SELECTED PASSAGE |
*-*-*

Representative flow cytometry and replicate values for IL-17A⁺ percentage and RORγt MFI are shown.

(I) CD44 and CD62L expression in CD8⁺ T cells isolated from WT and PHD-tKO mice and stimulated in vitro (anti-CD3, anti-CD28 1 μg mL⁻¹ each, IL-2 100 IU) for 48 h. Cells were removed from stimulation and expanded in the presence of IL-2 for an additional 72h. Representative flow cytometry and replicate values are shown. SCM: CD44⁻ CD62L⁺, CM: CD44⁺ CD62L⁺, EM: CD44⁺ CD62L⁻

(J) Intracellular expression of cytolytic molecules Granzyme B and Perforin in WT and PHD-tKO CD8⁺ T cells stimulated as described in (I).

Data are representative of ≥ 2 independent experiments with ≥ 3 mice per group. Bars and error represent mean +/− SEM of replicate measurements. *P<0.05, **P<0.01, ****P<0.0001 (Student’s t-test).

4. Figure S4. PHD proteins are functionally redundant in T lymphocytes, Related to Figure 4.

(A-C) Flow cytometry of Foxp3 and T-bet expression in CD4⁺ T cells isolated from the indicated PHD knockout genotype and stimulated in vitro in the presence of TGF-β (0.2 ng mL⁻¹) for 72h. Representative flow cytometry (A) and replicate values for Foxp3 (B) and T-bet (C) are shown.

Data are representative of ≥ 2 independent experiments with ≥ 3 mice per group. Bars and error represent mean +/− SEM of replicate measurements. *P<0.05, **P<0.01, ***P<0.001 (Student’s t-test).

5. Figure S5. PHD proteins coordinate T cell specification through repression of HIF1α and HIF2α, Related to Figure 5.

(A) Gene set enrichment analysis with indicated gene sets in PHD-tKO compared with WT CD4⁺ T cells stimulated in vitro (anti-CD3, anti-CD28 5 μg ml⁻¹, TGF-β 0.2 ng ml⁻¹). Non-random distribution of genes comprising Qi_Hypoxia and Elvidge_HIF1A_AND_HIF2A_TARGETS in PHD-tKO compared to WT cells. NES = normalized enrichment score. Significance was tested using a weighted Kolmogorov-Smirnov test.

*-*-*

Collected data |
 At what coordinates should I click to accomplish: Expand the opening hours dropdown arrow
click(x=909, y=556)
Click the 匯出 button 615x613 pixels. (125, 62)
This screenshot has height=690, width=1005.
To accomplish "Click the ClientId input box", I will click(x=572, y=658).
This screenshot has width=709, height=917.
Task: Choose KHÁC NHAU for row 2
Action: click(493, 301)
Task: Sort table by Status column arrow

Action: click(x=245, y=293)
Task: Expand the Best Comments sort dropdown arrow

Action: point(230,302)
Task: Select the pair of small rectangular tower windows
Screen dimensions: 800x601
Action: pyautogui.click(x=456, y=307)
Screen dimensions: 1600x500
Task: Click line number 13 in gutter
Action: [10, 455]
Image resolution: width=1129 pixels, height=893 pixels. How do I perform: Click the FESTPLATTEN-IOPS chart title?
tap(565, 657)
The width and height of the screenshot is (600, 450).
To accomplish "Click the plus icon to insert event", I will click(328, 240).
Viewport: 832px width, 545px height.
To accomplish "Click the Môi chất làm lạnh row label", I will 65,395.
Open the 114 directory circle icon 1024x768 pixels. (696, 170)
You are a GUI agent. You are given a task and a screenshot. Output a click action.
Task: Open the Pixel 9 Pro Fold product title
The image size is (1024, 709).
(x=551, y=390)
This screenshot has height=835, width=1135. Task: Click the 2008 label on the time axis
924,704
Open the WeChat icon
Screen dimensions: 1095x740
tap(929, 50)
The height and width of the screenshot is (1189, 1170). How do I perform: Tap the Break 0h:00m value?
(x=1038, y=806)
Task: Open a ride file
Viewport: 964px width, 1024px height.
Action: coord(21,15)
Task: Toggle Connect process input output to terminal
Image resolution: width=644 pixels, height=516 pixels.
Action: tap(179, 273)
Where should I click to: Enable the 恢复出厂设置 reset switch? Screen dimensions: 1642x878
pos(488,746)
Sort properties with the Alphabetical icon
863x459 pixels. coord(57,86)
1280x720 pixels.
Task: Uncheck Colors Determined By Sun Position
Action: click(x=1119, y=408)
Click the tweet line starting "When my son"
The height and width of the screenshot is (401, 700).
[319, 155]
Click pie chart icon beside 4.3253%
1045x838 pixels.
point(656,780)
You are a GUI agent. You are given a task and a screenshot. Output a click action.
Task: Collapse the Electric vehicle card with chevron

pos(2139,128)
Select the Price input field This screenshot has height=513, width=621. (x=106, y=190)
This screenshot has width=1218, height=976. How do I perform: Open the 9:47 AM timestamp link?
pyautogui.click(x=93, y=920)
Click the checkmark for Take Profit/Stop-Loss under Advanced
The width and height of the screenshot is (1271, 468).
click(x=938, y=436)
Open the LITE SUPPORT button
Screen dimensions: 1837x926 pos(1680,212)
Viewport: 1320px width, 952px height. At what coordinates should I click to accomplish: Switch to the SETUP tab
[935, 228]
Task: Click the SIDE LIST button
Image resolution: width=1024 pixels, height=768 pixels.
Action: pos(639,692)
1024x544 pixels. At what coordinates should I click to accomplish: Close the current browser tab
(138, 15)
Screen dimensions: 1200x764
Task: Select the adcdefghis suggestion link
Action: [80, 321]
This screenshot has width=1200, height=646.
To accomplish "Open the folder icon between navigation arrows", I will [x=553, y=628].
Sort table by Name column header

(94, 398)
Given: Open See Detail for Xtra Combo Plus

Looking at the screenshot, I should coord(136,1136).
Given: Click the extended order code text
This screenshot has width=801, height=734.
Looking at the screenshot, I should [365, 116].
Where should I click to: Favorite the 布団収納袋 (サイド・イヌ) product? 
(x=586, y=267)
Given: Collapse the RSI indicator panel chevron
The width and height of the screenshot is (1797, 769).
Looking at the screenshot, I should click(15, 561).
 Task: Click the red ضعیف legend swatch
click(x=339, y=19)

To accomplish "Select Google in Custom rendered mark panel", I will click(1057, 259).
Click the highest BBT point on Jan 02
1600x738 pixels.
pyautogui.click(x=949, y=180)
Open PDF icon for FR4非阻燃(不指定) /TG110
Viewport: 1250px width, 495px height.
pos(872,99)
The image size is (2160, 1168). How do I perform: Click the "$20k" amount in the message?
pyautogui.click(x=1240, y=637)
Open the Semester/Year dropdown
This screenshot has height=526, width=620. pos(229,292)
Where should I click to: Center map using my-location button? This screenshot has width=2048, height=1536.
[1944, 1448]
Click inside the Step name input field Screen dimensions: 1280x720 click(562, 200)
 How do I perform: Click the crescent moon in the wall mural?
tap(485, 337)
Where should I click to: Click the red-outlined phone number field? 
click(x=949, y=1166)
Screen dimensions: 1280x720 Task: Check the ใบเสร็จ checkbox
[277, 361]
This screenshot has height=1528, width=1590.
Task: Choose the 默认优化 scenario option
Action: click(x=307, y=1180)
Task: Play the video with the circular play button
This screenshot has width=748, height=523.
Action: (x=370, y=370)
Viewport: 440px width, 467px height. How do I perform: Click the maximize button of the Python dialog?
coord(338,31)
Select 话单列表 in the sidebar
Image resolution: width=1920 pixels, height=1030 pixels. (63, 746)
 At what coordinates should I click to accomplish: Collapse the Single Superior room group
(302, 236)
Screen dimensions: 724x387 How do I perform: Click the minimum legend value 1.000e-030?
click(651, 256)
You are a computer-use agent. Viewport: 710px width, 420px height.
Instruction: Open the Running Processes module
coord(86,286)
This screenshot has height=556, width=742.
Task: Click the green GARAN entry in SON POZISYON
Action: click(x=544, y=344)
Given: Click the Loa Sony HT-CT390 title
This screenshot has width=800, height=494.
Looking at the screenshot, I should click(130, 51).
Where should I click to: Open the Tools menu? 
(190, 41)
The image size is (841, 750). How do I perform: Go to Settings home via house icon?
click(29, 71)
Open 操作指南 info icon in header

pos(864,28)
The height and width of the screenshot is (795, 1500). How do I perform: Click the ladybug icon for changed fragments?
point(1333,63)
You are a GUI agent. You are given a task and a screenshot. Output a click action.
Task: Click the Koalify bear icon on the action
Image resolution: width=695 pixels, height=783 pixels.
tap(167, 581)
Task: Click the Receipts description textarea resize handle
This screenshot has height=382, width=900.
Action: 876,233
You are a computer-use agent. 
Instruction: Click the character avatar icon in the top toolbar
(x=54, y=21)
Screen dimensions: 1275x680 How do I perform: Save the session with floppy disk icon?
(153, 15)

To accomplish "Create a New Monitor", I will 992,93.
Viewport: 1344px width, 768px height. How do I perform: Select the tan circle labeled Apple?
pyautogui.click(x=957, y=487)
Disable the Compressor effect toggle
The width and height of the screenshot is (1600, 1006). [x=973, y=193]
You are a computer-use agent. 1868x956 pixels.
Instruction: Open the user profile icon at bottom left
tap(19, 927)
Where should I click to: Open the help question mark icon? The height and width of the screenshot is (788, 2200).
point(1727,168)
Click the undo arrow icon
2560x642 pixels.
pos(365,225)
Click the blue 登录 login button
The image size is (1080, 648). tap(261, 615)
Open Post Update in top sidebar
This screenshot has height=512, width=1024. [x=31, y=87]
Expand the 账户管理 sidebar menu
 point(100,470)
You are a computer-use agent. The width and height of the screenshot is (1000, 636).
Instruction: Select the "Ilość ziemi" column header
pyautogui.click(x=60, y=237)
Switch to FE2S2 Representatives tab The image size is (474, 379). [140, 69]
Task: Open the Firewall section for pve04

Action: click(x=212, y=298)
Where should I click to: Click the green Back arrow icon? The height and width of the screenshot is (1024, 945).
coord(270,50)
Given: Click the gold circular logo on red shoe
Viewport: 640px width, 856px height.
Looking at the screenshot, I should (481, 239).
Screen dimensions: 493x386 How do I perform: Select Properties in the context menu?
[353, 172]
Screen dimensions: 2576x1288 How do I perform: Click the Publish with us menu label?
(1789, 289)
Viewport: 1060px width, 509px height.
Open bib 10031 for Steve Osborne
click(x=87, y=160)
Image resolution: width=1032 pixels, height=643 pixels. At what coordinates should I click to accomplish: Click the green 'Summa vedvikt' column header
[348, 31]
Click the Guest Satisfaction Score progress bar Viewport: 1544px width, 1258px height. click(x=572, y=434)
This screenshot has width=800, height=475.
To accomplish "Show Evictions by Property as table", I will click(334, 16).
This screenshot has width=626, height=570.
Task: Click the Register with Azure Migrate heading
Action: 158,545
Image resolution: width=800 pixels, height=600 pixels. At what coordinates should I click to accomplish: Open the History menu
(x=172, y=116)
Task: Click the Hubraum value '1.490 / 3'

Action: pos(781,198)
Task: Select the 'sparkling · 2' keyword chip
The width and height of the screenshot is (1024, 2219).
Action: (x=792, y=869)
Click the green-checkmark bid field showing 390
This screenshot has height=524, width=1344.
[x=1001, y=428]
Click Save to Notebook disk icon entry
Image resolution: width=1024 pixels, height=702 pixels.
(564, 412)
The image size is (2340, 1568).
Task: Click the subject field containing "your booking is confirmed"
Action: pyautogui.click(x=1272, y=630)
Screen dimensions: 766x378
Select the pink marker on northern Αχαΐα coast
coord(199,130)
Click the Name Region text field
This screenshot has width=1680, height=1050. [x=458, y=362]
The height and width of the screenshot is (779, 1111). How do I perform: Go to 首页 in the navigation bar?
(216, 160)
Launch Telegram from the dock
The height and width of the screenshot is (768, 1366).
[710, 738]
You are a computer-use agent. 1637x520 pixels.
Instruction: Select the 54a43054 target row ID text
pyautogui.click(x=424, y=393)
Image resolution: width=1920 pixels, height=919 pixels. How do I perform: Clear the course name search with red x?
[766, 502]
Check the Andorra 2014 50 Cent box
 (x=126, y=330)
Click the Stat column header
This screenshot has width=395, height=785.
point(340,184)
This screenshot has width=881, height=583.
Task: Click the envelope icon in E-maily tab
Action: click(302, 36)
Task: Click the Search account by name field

*-*-*

WORK ORDER A |
Using the figure legends, answer the following:
(i) For how long were the CD8⁺ T cells in panel (I) expanded with IL-2 after they were removed from stimulation?
(ii) What concentration of TGF-β was present during the in vitro stimulation described for Figure S4 (A-C)?
(iii) Which statistical test was used to assess significance in the gene set enrichment analysis of Figure S5 (A)?
WORK ORDER B | List every T cell subset abbreviation defined in the figure legends, together with its CD44 and CD62L marker profile.
WORK ORDER C | Carry on with the figure legends from the point at which they end.

EXERCISE RESULT A |
(i) An additional 72 h.
(ii) 0.2 ng mL⁻¹.
(iii) A weighted Kolmogorov-Smirnov test.

EXERCISE RESULT B |
SCM: CD44⁻ CD62L⁺
CM: CD44⁺ CD62L⁺
EM: CD44⁺ CD62L⁻

EXERCISE RESULT C |
(B) Hif1a mRNA expression in WT and PHD-tKO naïve CD4⁺ T cells freshly isolated ex vivo (Pre-stim) or 24h following in vitro stimulation (Post-stim).

(C) HIF1α protein expression as determined by flow cytometry in WT and PHD-tKO naïve CD4⁺ T cells freshly isolated ex vivo (Pre-stim) or 24h following in vitro stimulation (Post-stim).

(D) Foxp3 and T-bet expression in CD4⁺ T cells isolated from WT and HIF1α KO mice and stimulated in vitro in the presence of TGF-β (0.2 ng mL⁻¹) ± DMOG (1mM) for 72h. Representative flow cytometry and replicate values are shown. Dots represent individual mice.

(E) Foxp3 and T-bet expression in CD4⁺ T cells isolated from WT and HIF2α KO mice and stimulated in vitro in the presence of TGF-β (0.2 ng mL⁻¹) ± DMOG (1mM) for 72h.

Representative flow cytometry and replicate values are shown. Dots represent individual mice.

(F-G) Expression of genes involved in glycolysis Slc2a1 (F) and Ldha (G) in WT and HIF1,2 dKO CD4⁺ T cells stimulated in vitro in the presence of TGF-β (0.2 ng mL⁻¹) ± DMOG (1mM) for 72h.

(H) 2-NBDG uptake in WT and PHD-tKO CD4⁺ T cells stimulated as described in (A). Representative flow cytometry and replicate values are shown.

(I) Extracellular acidification rate (ECAR) as determined by Seahorse bioassay in CD8⁺ T cells isolated from WT and PHD-tKO mice. Cells were stimulated in vitro for 48h and were removed from stimulation and rested for 24h prior to Seahorse analysis.

(J) Replicate measurements of Foxp3 and T-bet expression in WT and PHD-tKO CD4⁺ T cells stimulated in vitro in the presence of TGF-β (0.2 ng mL⁻¹) with or without the addition of inhibitors of glycolytic metabolism rapamycin (Rapa) and 2-deoxyglucse (2DG).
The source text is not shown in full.